Work order - From the data below, return only the lines from the one with "Task: Click the Image" through the one with "Task: Click the Group B heading", exact and inclusive, with pictures left out.

Material shown -
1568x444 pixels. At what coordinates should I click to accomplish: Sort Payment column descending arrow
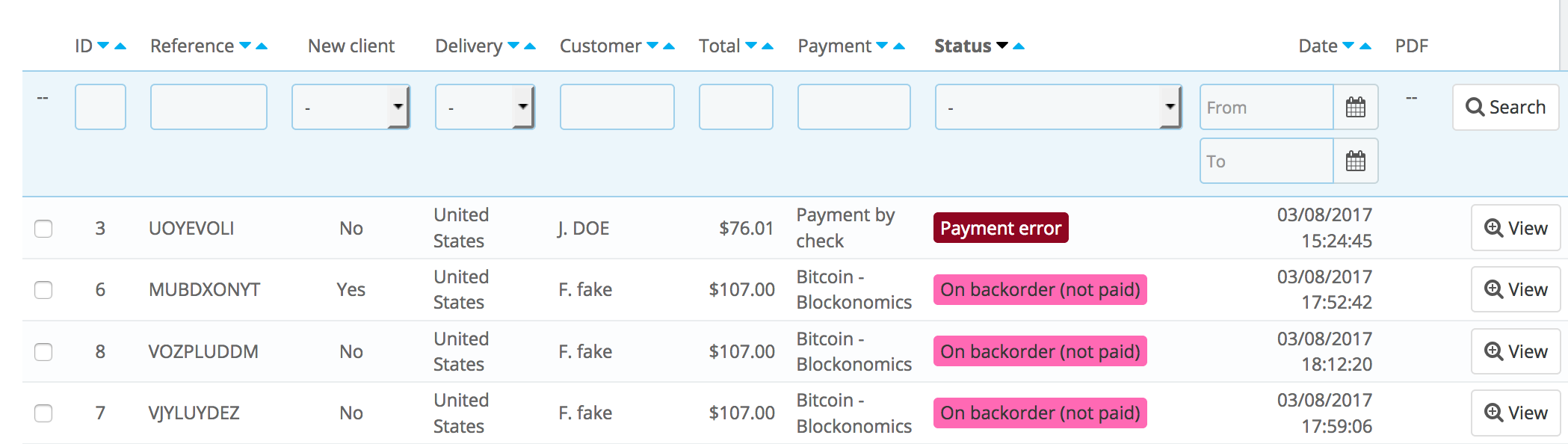882,46

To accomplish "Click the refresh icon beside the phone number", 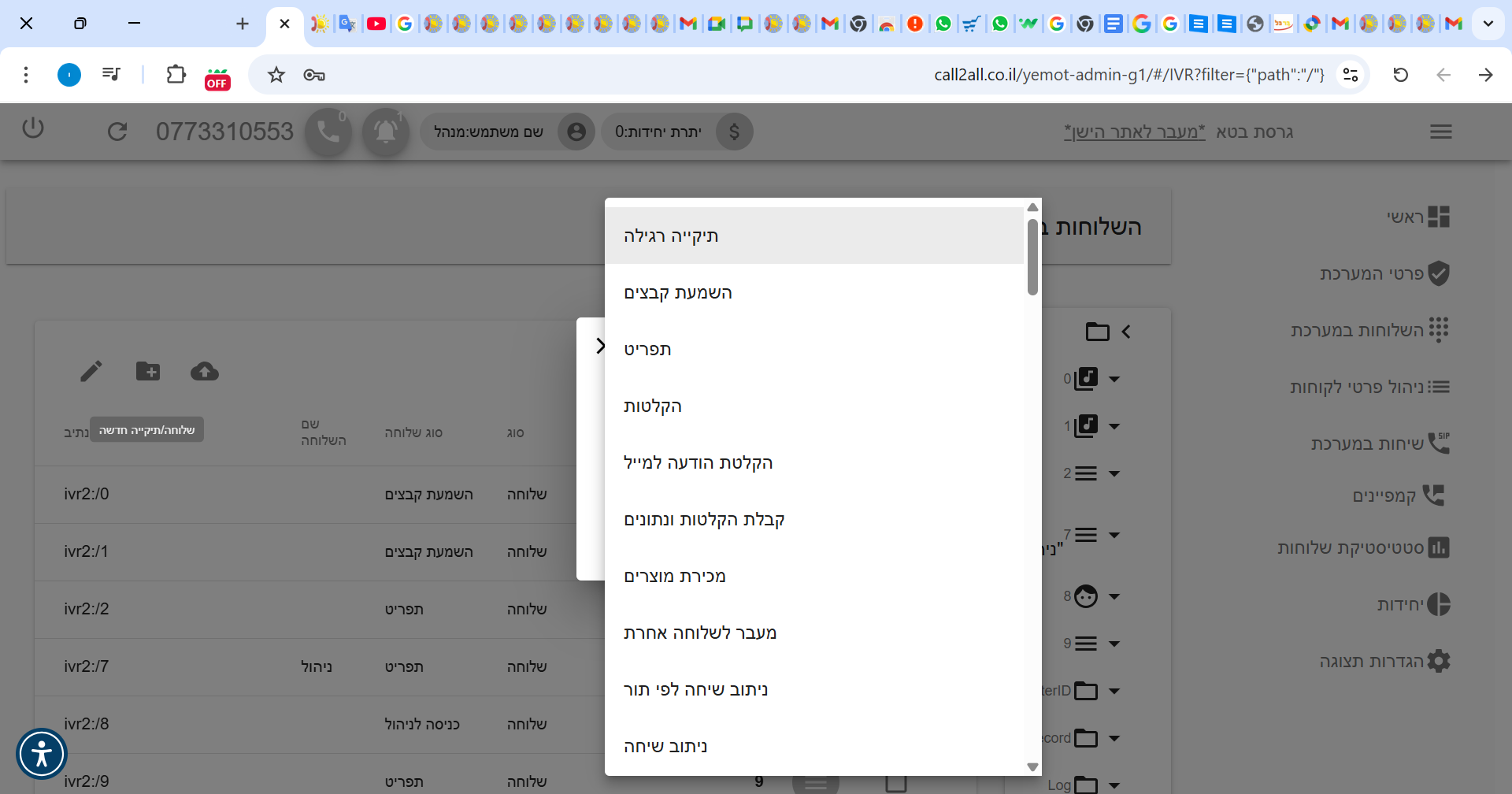I will 117,132.
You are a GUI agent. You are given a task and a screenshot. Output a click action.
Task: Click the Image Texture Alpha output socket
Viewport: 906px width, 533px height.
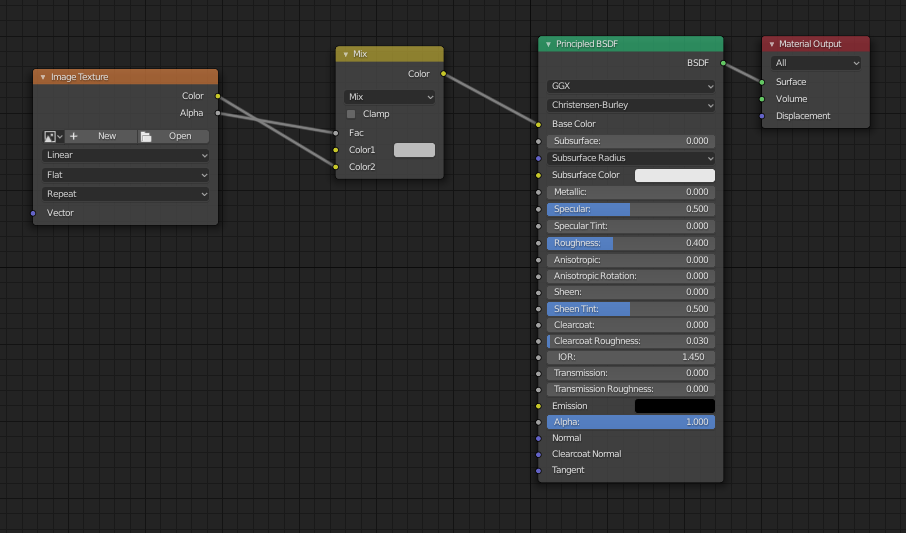(x=218, y=113)
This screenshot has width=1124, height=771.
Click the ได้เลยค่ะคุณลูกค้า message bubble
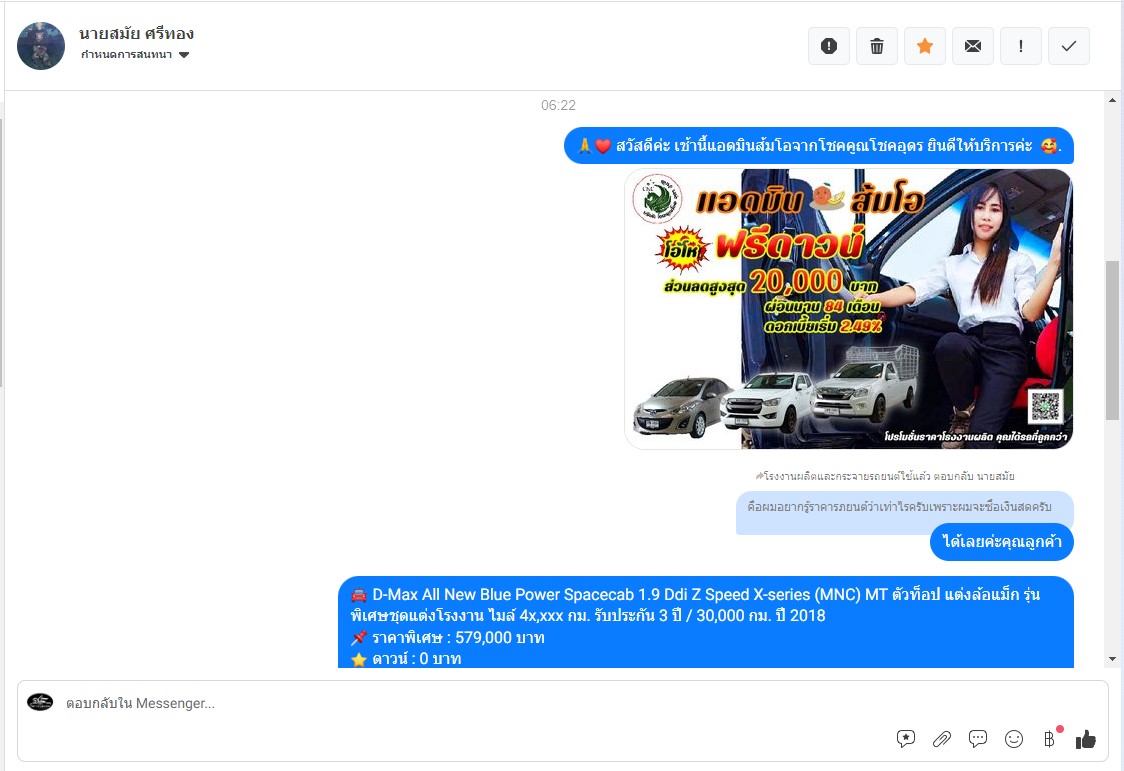tap(1002, 541)
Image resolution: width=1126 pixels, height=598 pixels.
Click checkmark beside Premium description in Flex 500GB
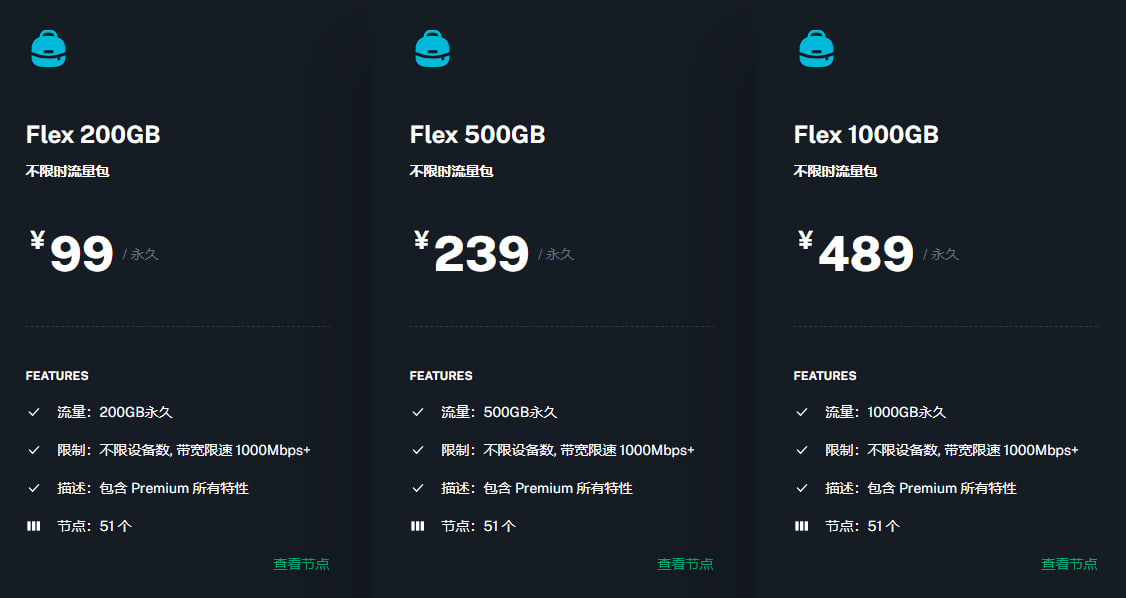coord(417,488)
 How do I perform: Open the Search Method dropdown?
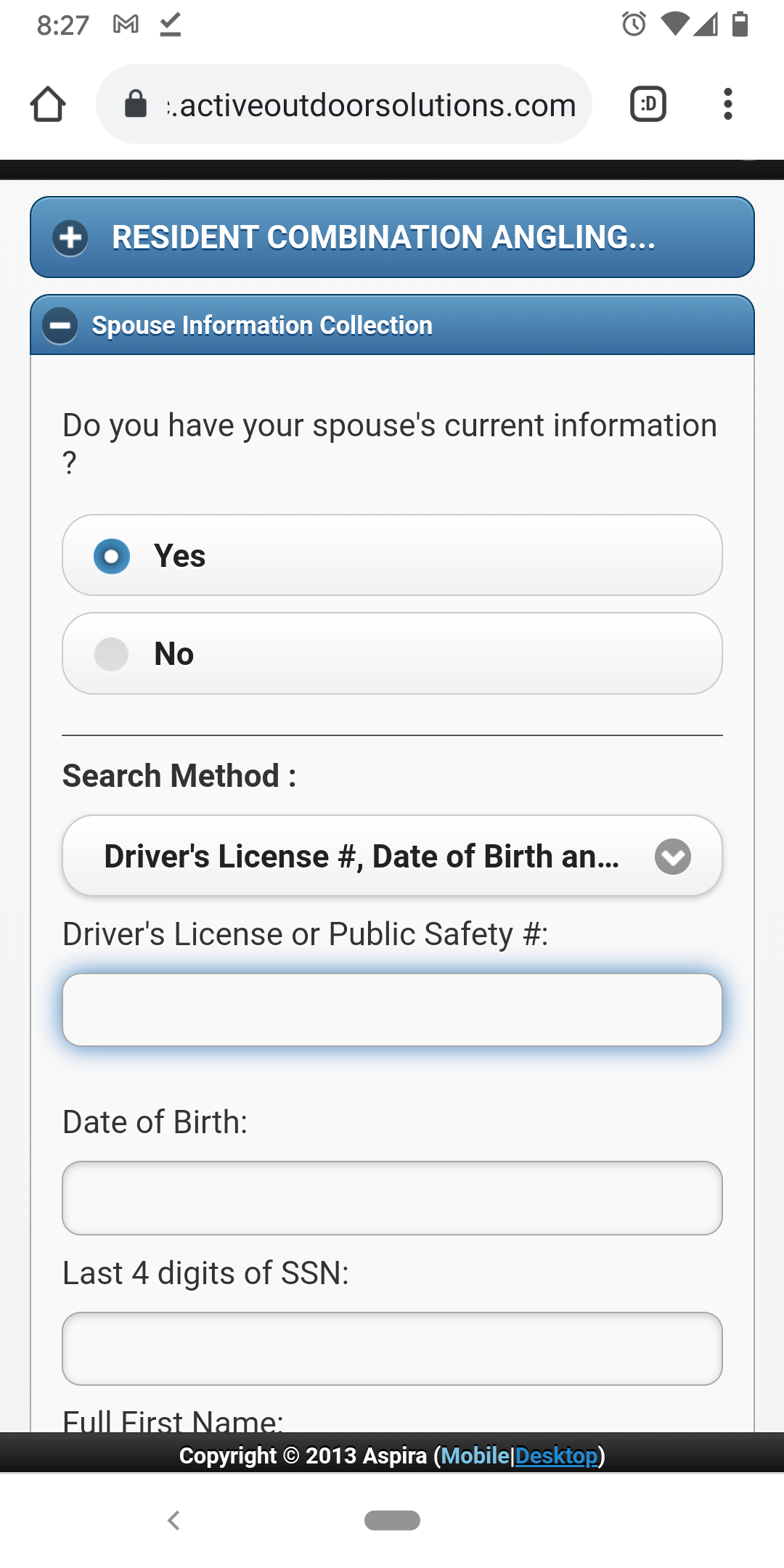click(x=392, y=856)
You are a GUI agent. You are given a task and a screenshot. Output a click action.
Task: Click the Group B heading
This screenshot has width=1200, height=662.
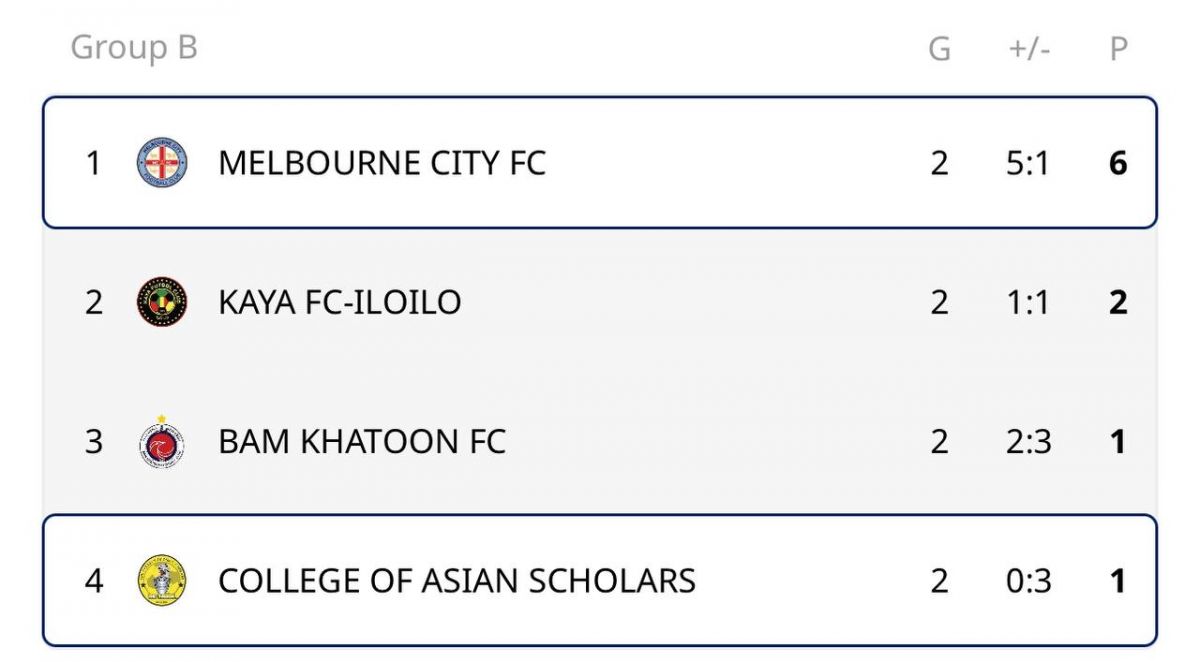tap(134, 47)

Output of the task -
Task: Click the Image Texture Alpha output socket
Viewport: 906px width, 533px height.
(x=218, y=113)
This screenshot has width=1124, height=771.
Click the ได้เลยค่ะคุณลูกค้า message bubble
tap(1002, 541)
Image resolution: width=1126 pixels, height=598 pixels.
Click checkmark beside Premium description in Flex 500GB
coord(417,488)
 How do I perform: Open the Search Method dropdown?
click(x=392, y=856)
You are a GUI agent. You are given a task and a screenshot. Output a click action.
Task: Click the Group B heading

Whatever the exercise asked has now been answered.